STATED GOAL | Rewrite all the entries below, putting "screen assistant" in place of "GUI agent" each time it appears and leaving the rest unchanged.

RECORDS PROVIDED |

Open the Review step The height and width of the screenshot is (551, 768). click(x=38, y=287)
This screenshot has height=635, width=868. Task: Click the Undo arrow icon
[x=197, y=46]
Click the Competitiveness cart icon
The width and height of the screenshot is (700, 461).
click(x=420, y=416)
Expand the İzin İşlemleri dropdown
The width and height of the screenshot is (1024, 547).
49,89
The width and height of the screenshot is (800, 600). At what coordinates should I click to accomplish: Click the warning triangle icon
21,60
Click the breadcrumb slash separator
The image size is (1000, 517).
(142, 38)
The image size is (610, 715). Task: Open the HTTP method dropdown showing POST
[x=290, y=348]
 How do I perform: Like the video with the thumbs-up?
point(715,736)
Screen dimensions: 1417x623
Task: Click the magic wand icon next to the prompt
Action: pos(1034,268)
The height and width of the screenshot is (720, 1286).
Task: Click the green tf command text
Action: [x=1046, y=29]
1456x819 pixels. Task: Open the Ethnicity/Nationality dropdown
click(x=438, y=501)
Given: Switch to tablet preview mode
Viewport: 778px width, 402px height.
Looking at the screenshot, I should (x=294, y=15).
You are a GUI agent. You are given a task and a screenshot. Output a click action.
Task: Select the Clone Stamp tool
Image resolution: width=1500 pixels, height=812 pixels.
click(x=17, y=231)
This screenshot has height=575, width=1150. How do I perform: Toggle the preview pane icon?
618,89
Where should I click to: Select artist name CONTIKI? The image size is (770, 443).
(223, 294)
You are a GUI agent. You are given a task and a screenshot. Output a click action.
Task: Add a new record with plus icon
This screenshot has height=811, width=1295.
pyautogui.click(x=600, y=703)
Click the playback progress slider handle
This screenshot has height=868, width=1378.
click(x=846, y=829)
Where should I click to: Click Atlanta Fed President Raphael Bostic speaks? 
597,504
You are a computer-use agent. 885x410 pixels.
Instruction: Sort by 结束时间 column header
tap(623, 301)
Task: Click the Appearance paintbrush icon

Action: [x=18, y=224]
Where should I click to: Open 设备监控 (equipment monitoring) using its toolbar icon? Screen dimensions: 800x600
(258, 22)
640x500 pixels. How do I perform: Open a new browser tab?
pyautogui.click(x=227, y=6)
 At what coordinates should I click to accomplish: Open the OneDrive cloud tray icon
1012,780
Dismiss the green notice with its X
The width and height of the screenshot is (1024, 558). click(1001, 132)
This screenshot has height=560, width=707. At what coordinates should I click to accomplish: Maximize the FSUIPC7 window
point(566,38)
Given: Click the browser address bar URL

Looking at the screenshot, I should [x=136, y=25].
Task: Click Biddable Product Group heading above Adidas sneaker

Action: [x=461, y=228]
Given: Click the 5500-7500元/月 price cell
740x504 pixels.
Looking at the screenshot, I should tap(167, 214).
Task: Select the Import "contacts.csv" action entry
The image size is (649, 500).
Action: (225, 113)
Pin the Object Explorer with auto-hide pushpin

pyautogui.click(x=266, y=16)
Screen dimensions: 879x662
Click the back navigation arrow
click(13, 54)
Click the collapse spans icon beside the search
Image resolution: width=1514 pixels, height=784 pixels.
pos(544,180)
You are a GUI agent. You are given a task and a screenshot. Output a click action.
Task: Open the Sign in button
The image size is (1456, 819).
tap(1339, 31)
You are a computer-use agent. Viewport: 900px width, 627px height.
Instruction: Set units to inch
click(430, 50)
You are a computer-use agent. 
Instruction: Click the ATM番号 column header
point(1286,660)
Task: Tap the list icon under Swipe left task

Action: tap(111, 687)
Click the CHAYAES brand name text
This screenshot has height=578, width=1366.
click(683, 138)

CORRECT RESPONSE |
Open the Review step The height and width of the screenshot is (551, 768). click(x=38, y=287)
This screenshot has height=635, width=868. Task: Click the Undo arrow icon
[x=197, y=46]
Click the Competitiveness cart icon
The width and height of the screenshot is (700, 461).
click(x=420, y=416)
Expand the İzin İşlemleri dropdown
The width and height of the screenshot is (1024, 547).
49,89
The width and height of the screenshot is (800, 600). At what coordinates should I click to accomplish: Click the warning triangle icon
21,60
Click the breadcrumb slash separator
The image size is (1000, 517).
(142, 38)
The image size is (610, 715). Task: Open the HTTP method dropdown showing POST
[x=290, y=348]
 How do I perform: Like the video with the thumbs-up?
point(715,736)
Screen dimensions: 1417x623
Task: Click the magic wand icon next to the prompt
Action: pos(1034,268)
The height and width of the screenshot is (720, 1286).
Task: Click the green tf command text
Action: [x=1046, y=29]
1456x819 pixels. Task: Open the Ethnicity/Nationality dropdown
click(x=438, y=501)
Given: Switch to tablet preview mode
Viewport: 778px width, 402px height.
Looking at the screenshot, I should (x=294, y=15).
You are a screen assistant. You are given a task and a screenshot. Output a click action.
Task: Select the Clone Stamp tool
Image resolution: width=1500 pixels, height=812 pixels.
click(x=17, y=231)
This screenshot has height=575, width=1150. How do I perform: Toggle the preview pane icon?
618,89
Where should I click to: Select artist name CONTIKI? The image size is (770, 443).
(223, 294)
You are a screen assistant. You are given a task and a screenshot. Output a click action.
Task: Add a new record with plus icon
This screenshot has height=811, width=1295.
pyautogui.click(x=600, y=703)
Click the playback progress slider handle
This screenshot has height=868, width=1378.
click(x=846, y=829)
Where should I click to: Click Atlanta Fed President Raphael Bostic speaks? 
597,504
You are a computer-use agent. 885x410 pixels.
Instruction: Sort by 结束时间 column header
tap(623, 301)
Task: Click the Appearance paintbrush icon

Action: [x=18, y=224]
Where should I click to: Open 设备监控 (equipment monitoring) using its toolbar icon? Screen dimensions: 800x600
(258, 22)
640x500 pixels. How do I perform: Open a new browser tab?
pyautogui.click(x=227, y=6)
 At what coordinates should I click to accomplish: Open the OneDrive cloud tray icon
1012,780
Dismiss the green notice with its X
The width and height of the screenshot is (1024, 558). click(1001, 132)
This screenshot has height=560, width=707. At what coordinates should I click to accomplish: Maximize the FSUIPC7 window
point(566,38)
Given: Click the browser address bar URL

Looking at the screenshot, I should [x=136, y=25].
Task: Click Biddable Product Group heading above Adidas sneaker

Action: [x=461, y=228]
Given: Click the 5500-7500元/月 price cell
740x504 pixels.
Looking at the screenshot, I should tap(167, 214).
Task: Select the Import "contacts.csv" action entry
The image size is (649, 500).
Action: (225, 113)
Pin the Object Explorer with auto-hide pushpin

pyautogui.click(x=266, y=16)
Screen dimensions: 879x662
Click the back navigation arrow
click(13, 54)
Click the collapse spans icon beside the search
Image resolution: width=1514 pixels, height=784 pixels.
pos(544,180)
You are a screen assistant. You are given a task and a screenshot. Output a click action.
Task: Open the Sign in button
The image size is (1456, 819).
tap(1339, 31)
You are a computer-use agent. Viewport: 900px width, 627px height.
Instruction: Set units to inch
click(430, 50)
You are a computer-use agent. 
Instruction: Click the ATM番号 column header
point(1286,660)
Task: Tap the list icon under Swipe left task

Action: tap(111, 687)
Click the CHAYAES brand name text
This screenshot has height=578, width=1366.
click(683, 138)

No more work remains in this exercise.